Problems:
• A. According to the baling services text, up to what diameter will the high density round balers bale?
• B. Copy out the baling services text between "The high density" and "consequently our customers.", inclusive.

BEGIN Supplied passage

We have a number of different baling options to offer to our customers. We aim to bale straw in its best condition. Our baler operatives carry moisture meters in the cab to be able to bale straw in its optimum moisture window. We are governed by the moisture of bales so as to avoid baling bad bales. We want high densities within bales and the pressure to moisture relationship needs to be monitored throughout the day by the operators. We use modern machines to allow us to make the most of weather windows and improve reliability. With our baling we strive for consistency of bales with no mould, deterioration or boarding.
We currently have balers able to give two different bale sizes. We offer a 120cm x 90cm bale and a 120cm x 70cm. Both are available up to 240cm in length.Our square balers have tandem axles to minimise and soil compaction.
The high density round balers have variable chambers and will bale up to 150cm in diameter.
We carry out both square and round baling of silage, haylage and hay. We have two sizes of square baler available. We either produce a bale size of 120cm x 70cm, or a bale size of 120cm x 90cm. We also operate high density round balers capable of chopping silage where requested.
Additives can also be applied to baled silage with a variable rate applicator kit. We work closely with additive specialists to get independent advice for ourselves and consequently our customers.
Wrapping is currently done using either a round bale wrapper or a wrapper capable of wrapping either round or square bales. We also, where necessary, operating a carting service for wrapped bales.
* Analysis of the silage is needed and nutritional advice should be taken to maximise the nutritional value of crops harvested.
We operate a Claas forager. This has a variable rate additive applicator and a range of chop lengths are achievable which are discussed prior to foraging. Grass chop length should not be overlooked. Through precision chopping the grass can be compacted more efficiently reducing air in the clamp and producing better silage. The Jaguar also has metal detecting technology not only to protect our cutting blades, but also to protect livestock from swallowing foreign metal objects found in fields. An onboard compressor allows the forager to reduce the pressure in the tyres in the field to increase the tyre footprint and minimise and damage to your pastures. The tyres are then re-inflated for road transport.

END Supplied passage
BEGIN Data extract

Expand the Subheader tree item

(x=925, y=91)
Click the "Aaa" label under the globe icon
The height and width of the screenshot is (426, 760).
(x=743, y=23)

END Data extract

Answers to the exercise:
• A. Up to 150cm in diameter.

• B.
The high density round balers have variable chambers and will bale up to 150cm in diameter.
We carry out both square and round baling of silage, haylage and hay. We have two sizes of square baler available. We either produce a bale size of 120cm x 70cm, or a bale size of 120cm x 90cm. We also operate high density round balers capable of chopping silage where requested.
Additives can also be applied to baled silage with a variable rate applicator kit. We work closely with additive specialists to get independent advice for ourselves and consequently our customers.